On Nov 29, 2018 2:54 PM, "Philippe Verdy" <> wrote:
May be, but it depends on an external C module implementing the preemptive meachanism (also its "tasks" are limited to scripts written as strings, so they cannot work with Lua functions and closures without first marshalling all parameters and its environment into the script (which will be unmarshalled by the Task engine), and then marshall the results of the task to string using some "print" statement that will be unmarshalled by parsing the output with getTaskData().

So I think it will be quite slow (and not easy to integrate to communicate complex Lua structures made with tables with possible cyclic references)

I think it uses a separate instance of the Lua engine, so these are not "threads" sharing data with other threads and coroutines (they may envtually share the same allocator and heap, but how to pass references to objects in a Lua thread with objects in a Task or in another task ? You also need extra communication channels I think.

What is needed is (I think) a native integration with threads in the same engine instance to benefit of closures and avoid the extra (un)marshalling using possibly very long strings.
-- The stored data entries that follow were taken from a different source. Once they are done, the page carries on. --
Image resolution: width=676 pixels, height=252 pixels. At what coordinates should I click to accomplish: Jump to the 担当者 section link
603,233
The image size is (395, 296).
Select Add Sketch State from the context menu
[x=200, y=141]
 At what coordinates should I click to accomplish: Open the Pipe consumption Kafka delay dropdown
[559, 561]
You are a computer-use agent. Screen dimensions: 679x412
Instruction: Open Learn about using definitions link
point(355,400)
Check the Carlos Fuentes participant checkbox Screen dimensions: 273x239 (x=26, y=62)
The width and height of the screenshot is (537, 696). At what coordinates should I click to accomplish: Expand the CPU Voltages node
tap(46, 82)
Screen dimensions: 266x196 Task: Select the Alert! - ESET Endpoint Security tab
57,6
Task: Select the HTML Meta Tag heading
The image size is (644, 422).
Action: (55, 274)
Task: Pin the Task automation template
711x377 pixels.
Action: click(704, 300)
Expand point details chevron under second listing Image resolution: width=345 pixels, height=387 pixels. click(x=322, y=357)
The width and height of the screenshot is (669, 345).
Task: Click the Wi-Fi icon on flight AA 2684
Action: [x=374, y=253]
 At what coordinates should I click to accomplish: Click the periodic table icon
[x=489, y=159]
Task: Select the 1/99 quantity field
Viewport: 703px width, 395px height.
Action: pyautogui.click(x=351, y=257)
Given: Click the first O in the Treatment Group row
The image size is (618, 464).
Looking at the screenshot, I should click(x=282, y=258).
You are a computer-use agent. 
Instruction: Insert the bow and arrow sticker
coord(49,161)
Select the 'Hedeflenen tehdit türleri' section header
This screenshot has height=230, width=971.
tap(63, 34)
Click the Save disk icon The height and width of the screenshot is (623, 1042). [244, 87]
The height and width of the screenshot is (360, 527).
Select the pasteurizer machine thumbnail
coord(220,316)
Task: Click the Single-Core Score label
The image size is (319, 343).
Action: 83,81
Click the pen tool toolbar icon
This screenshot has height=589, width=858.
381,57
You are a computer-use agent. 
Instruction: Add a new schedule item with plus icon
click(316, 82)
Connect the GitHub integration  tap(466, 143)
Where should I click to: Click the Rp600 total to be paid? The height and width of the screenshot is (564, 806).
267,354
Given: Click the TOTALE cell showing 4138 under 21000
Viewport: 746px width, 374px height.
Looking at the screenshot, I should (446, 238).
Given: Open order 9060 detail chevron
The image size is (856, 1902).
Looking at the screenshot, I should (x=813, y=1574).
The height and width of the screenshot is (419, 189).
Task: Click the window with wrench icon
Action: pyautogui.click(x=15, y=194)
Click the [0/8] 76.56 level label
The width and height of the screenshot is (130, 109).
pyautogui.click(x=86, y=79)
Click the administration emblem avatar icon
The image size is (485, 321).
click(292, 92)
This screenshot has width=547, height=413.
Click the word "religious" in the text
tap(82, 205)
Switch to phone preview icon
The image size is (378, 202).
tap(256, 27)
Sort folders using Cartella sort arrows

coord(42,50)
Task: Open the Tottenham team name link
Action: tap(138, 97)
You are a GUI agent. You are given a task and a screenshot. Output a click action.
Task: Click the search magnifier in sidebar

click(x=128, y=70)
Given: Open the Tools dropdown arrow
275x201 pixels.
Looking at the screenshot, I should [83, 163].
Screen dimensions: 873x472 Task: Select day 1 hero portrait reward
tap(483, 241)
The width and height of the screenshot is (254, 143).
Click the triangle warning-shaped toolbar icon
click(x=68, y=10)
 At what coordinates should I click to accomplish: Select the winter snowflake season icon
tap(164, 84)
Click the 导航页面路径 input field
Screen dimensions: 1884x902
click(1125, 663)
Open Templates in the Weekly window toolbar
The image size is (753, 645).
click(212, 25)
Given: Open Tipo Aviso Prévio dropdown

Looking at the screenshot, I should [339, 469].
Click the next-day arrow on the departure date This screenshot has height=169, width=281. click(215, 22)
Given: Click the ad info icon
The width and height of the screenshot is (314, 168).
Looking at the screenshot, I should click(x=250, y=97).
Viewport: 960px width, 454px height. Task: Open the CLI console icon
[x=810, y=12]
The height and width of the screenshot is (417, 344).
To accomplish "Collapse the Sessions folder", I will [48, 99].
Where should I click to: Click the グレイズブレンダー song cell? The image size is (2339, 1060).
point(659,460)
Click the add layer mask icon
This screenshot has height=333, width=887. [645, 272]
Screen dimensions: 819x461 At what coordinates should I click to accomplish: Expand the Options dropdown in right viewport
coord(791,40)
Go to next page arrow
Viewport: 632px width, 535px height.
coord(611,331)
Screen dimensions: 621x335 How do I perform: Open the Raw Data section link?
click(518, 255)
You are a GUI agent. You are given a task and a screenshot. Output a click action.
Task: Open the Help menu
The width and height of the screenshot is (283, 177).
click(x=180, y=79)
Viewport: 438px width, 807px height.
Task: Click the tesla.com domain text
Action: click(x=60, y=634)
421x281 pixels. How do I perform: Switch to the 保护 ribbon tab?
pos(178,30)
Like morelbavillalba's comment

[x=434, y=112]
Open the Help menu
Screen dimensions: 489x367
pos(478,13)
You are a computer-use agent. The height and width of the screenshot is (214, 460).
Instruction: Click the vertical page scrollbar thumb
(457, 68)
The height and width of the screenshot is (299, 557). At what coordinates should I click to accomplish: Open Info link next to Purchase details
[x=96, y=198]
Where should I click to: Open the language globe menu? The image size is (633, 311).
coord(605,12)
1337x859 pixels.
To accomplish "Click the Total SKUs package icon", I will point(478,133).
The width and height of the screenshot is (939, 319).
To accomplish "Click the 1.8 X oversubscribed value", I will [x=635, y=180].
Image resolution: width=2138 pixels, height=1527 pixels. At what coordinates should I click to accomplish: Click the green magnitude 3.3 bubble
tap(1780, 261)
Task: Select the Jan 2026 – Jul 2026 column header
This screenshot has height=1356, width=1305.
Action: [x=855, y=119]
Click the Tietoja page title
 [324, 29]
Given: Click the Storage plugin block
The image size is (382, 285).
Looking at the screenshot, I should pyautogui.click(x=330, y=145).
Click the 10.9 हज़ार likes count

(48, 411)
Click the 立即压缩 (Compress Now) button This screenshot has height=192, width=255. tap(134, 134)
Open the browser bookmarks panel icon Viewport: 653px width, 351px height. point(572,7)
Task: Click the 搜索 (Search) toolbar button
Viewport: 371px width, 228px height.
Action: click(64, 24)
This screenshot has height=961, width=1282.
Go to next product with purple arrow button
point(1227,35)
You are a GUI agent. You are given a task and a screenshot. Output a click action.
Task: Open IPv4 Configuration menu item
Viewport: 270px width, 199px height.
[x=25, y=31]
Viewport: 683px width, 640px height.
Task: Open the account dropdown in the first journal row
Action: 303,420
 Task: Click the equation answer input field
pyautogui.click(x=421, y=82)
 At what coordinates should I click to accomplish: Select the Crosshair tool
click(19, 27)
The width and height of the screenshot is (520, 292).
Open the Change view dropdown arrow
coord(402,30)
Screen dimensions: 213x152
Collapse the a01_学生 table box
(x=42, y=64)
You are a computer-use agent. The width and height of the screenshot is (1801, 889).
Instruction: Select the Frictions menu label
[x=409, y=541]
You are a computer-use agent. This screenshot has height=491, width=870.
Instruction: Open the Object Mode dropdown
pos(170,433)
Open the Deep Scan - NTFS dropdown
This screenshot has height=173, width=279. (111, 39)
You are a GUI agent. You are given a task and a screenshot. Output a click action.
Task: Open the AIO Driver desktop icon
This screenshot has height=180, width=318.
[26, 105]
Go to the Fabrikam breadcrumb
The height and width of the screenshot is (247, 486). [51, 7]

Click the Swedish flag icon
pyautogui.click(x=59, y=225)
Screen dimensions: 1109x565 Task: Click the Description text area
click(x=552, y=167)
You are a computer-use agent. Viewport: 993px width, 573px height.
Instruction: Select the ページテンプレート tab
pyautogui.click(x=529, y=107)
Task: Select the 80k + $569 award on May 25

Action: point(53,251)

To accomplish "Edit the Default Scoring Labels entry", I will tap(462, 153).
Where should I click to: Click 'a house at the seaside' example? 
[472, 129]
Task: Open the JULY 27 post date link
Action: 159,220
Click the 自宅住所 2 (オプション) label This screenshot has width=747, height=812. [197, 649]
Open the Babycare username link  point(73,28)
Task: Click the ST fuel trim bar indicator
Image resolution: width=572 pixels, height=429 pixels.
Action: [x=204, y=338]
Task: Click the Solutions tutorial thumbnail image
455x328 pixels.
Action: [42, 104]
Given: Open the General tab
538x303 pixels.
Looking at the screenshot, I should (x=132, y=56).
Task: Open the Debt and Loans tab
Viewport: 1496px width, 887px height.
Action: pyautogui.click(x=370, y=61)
The typical usage shown is extremely complex to start with, and I don't understand the concept of "number of steps" in the "runLoop". We probably don't need that or this dramatically reduces the possible usages to some limited scriptable tasks that can run independantly of any context and jsut take some input, run, then return some ouput, without communiating anything with other tasks or normal Lua threads.

Le jeu. 29 nov. 2018 à 23:11, Milind Gupta <> a écrit :

What is needed is a way to control in Lua programs (essentially in a parent thread controling all the other threads it creates and monitors) the resource usage and inform the VM which metered operations are allowed or not, and the VM should provide such basic metrics: the timeslot which is requested or the amount of memory requested or no longer in use. Nothing more. Now we can design a parent thread to do whatever it wants to apply its own policy for the children threads it creates and controls so none of these children threads can abusely take all the resources needed by other competing children threads (including the parent thread itself which can be protected from being blocked by its children).